Just recently, the CDC announced that STD infection had hit a record high in 2018, the fifth consecutive year to see a rise in STD rates.
In California, three STDs –chlamydia, gonorrhea, and syphilis – reached a 30-year high in 2018. In the 2018 CDC surveillance report, the state ranked among the topmost infected states for these three STDs.
As expected, most of the STD cases are concentrated in major metropolitan areas and cities such as San Bernardino, Los Angeles, and San Diego.
Health officials in San Diego are particularly worried about the ever-rising infection rates.
Significant Increases from Previous Years
From 2015 to 2016, cases of chlamydia, syphilis, and gonorrhea increased by 8%, 7%, and 35% (not a typo), respectively.
From 2016 to 2017, these STDs went up by 10%,11.1% and 19.1% respectively.
2017 was the third consecutive year to see a rise in STD cases. In 2018, chlamydia cases went up by 6.2%, and gonorrhea cases increased by 4.3%.
But there was some good news: both primary and secondary syphilis went down by 6%. The increase in cases of gonorrhea and chlamydia also seems to have slowed down.
Most Affected Groups
A closer look at the STD data shows that specific groups bear a greater burden of rising STD cases.
For example, when it comes to chlamydia, women and young people (20-24 years) have the highest rates of infection.
For gonorrhea and syphilis, African American men are far more likely to have these STDs compared to white and Hispanic men. Black women also have higher rates than white and Hispanic women.
A significant number of gay and bisexual males carry the double burden of syphilis and HIV. In fact, among cases of syphilis in 2018 in San Diego, 73.8% of them were in men who have sex with men (MSM).
Another highly vulnerable group is infants. Pregnant women with syphilis can pass it on to their baby, resulting in congenital syphilis.
Congenital syphilis can cause serious health complications such as blindness, deafness, and various deformities. It can also be fatal.
While cases of congenital syphilis in San Diego are generally lower compared to national figures, they’ve been increases over the past 3-4 years.
What’s Causing the Rise in STD Cases?
Health experts say this worrying trend is a result of a confluence of factors. One of them is a good thing.
It’s possible that, as more people realize the importance of getting tested, reported cases of STDs are going up. This means more people are getting treated before they spread the infection.

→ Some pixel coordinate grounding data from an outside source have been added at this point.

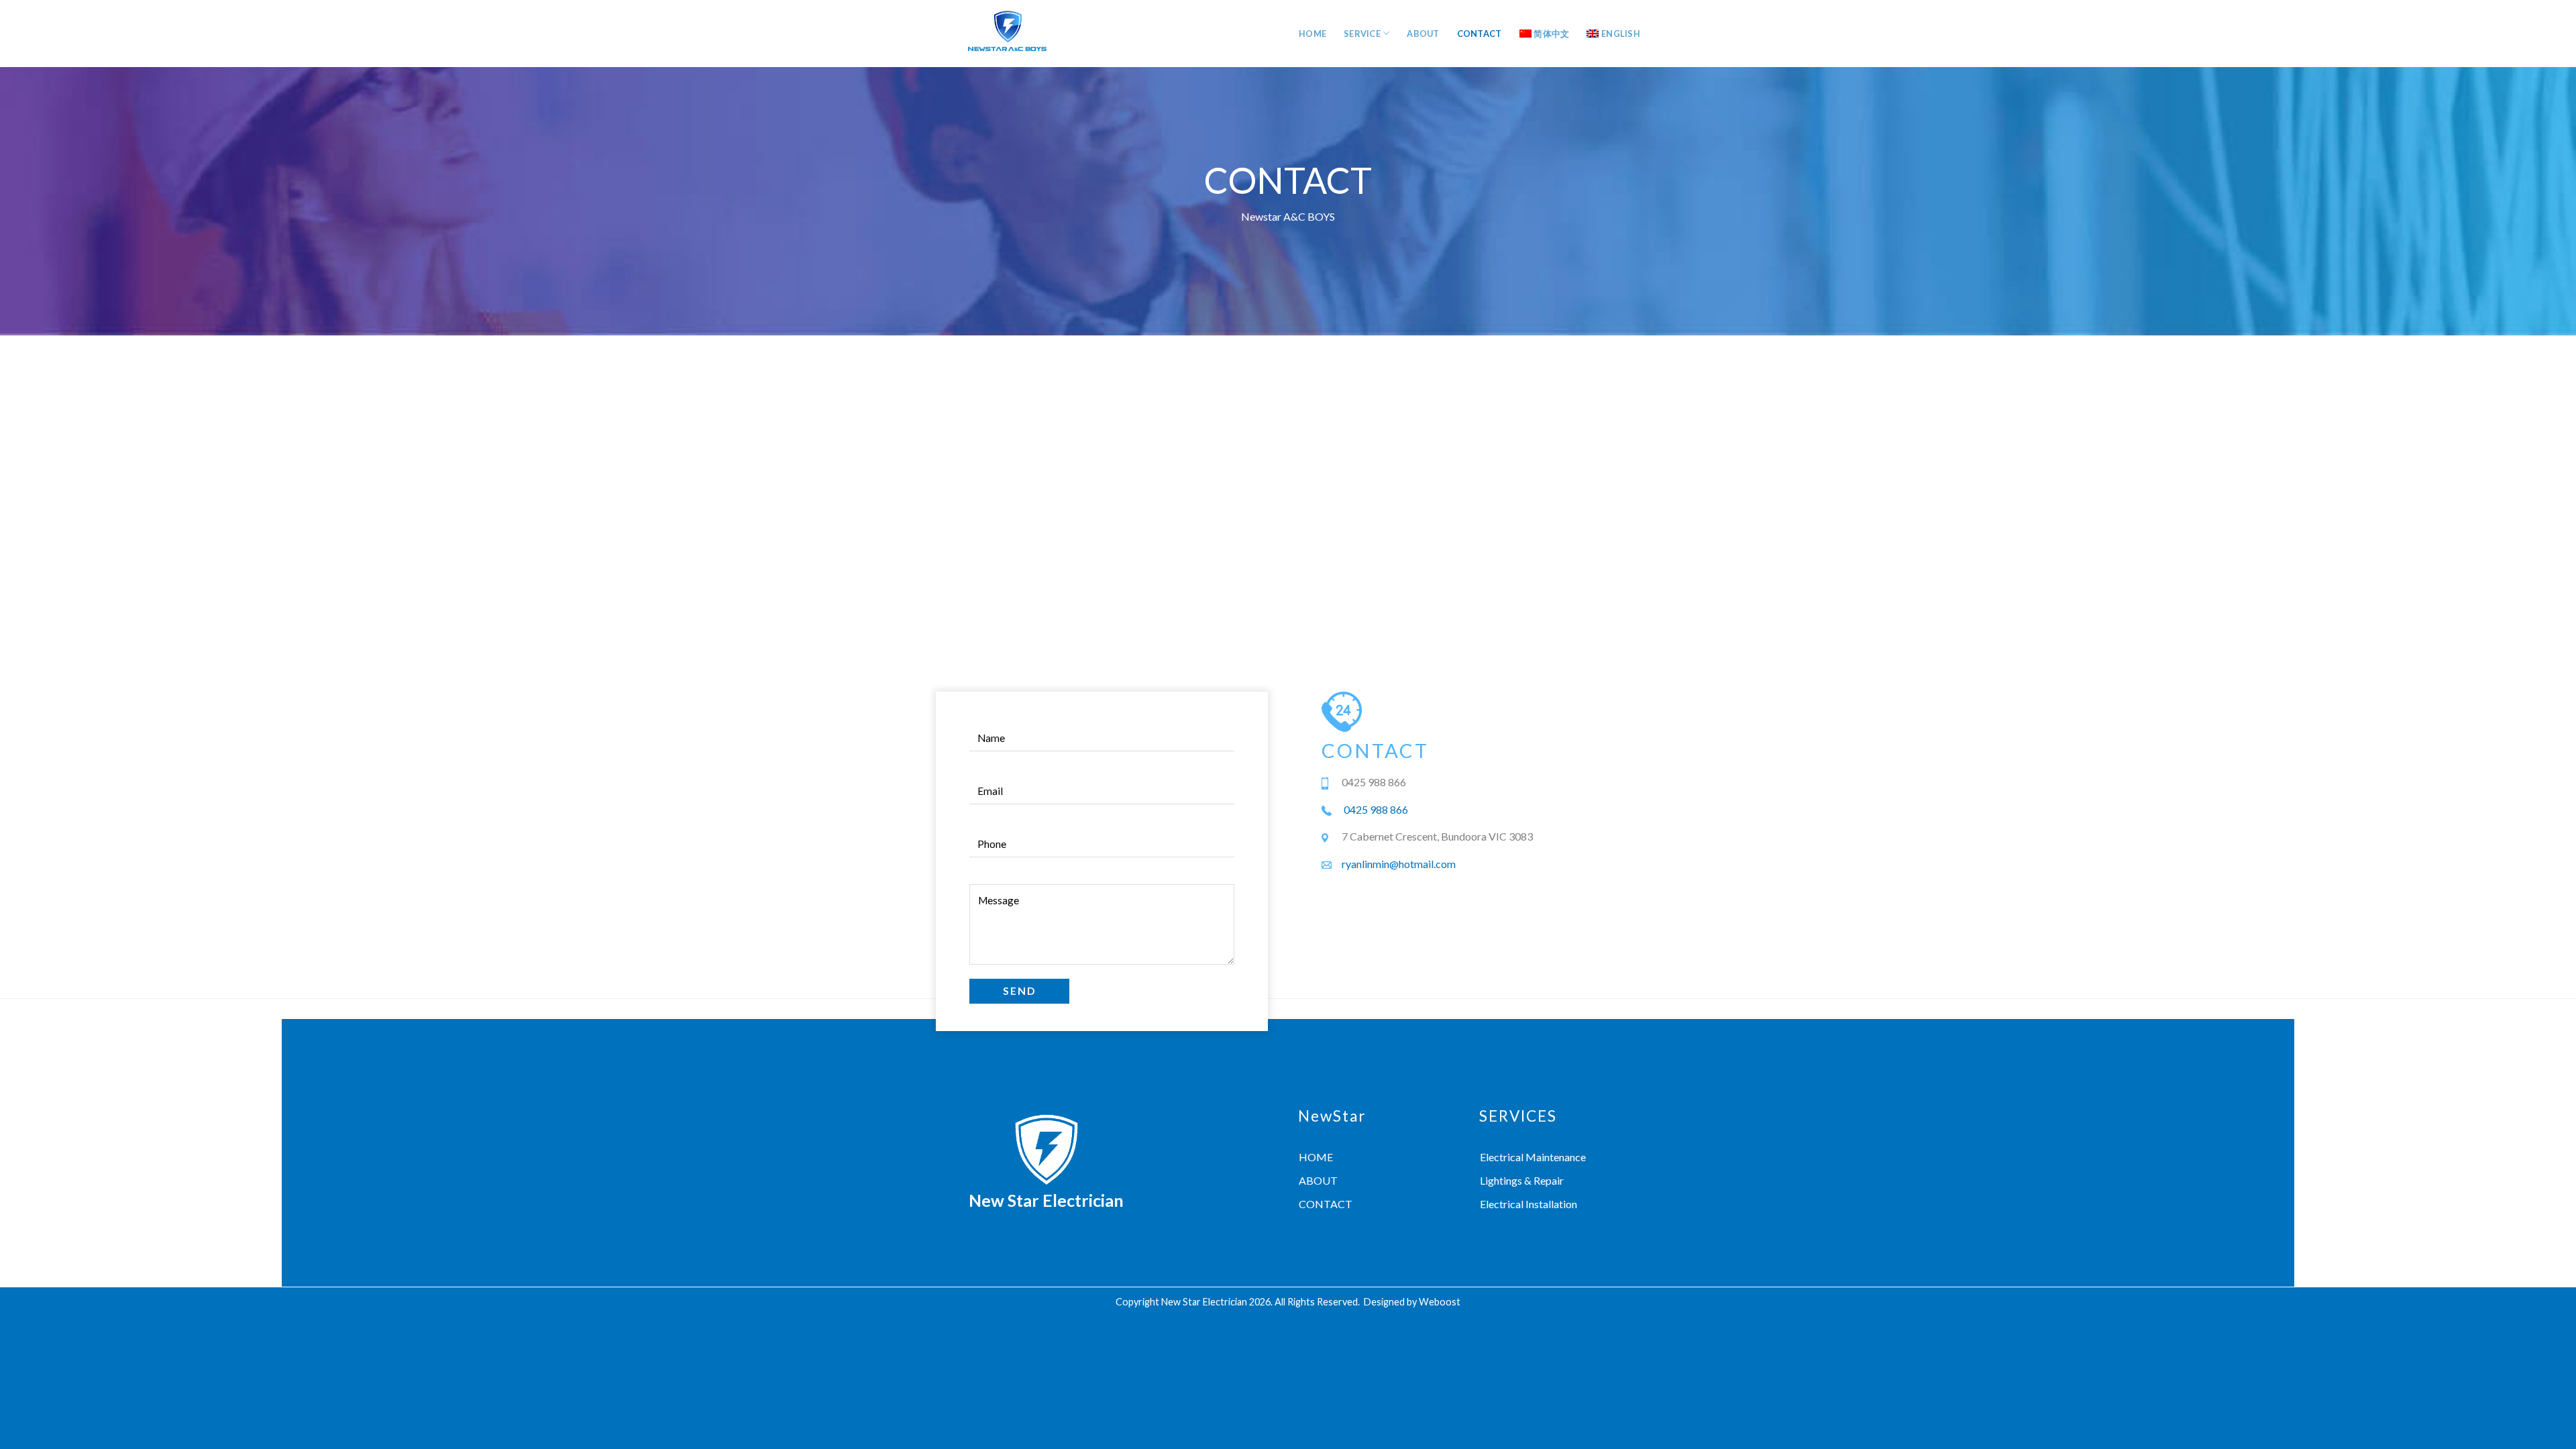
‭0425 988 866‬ (1376, 809)
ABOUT (1318, 1180)
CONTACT (1325, 1203)
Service (1362, 33)
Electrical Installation (1528, 1203)
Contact (1479, 33)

The rest are not so positive.
Reduced use of condoms is one possible reason behind the rise in STD cases. Riskier sex is a recipe for the spread of sexually transmitted infections.
Health experts also say that there are still many people who don’t know they have an STD. Better sex education and easier access to sexual health services can help lower STD rates.

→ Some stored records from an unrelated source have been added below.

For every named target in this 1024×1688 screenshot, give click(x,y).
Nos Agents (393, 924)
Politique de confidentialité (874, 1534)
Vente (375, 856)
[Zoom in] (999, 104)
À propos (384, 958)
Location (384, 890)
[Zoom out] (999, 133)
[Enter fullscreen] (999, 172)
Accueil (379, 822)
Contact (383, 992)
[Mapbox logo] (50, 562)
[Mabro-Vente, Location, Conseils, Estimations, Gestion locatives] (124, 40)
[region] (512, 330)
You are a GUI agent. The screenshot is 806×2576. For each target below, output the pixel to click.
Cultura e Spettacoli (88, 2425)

This will require local governments to spend more money on STD prevention and treatment. National and local budget cuts aren’t doing STD reduction efforts any good.
Another factor that could be in play is online dating. It’s not proven, but some experts think online dating has made it easier for people to have casual sex, resulting in higher STD cases.
How to Get Tested in San Diego
Ultimately, the most effective way to protect yourself is to get tested regularly. There are many STD test options in San Diego.
You could go see a doctor, but most people are shy about explaining their symptoms face to face. It can also be pricey, and your insurer may not cover the costs.
Thankfully, there are alternatives.
- Get tested at a free or low-cost clinic. The country’s government of San Diego operates several STD clinics where you can get free or cheap testing. You may need to undergo some counseling, but it’s cheaper than going to a doctor.
- Home STD test kits. These offer the best privacy and convenience but are not as accurate compared to a lab test.
- Online lab tests. If you want the accuracy of a lab test with the privacy of a home test, this is the best option. You order the test online, provide a sample confidentially at a nearby lab, and receive your results in a day or two. Some services don’t require you to go to a lab. You take the sample yourself and send it to the lab for testing.
In addition to regular STD testing, the CDC also recommends having protected sex, limiting your sexual partners, and getting into a mutually monogamous relationship.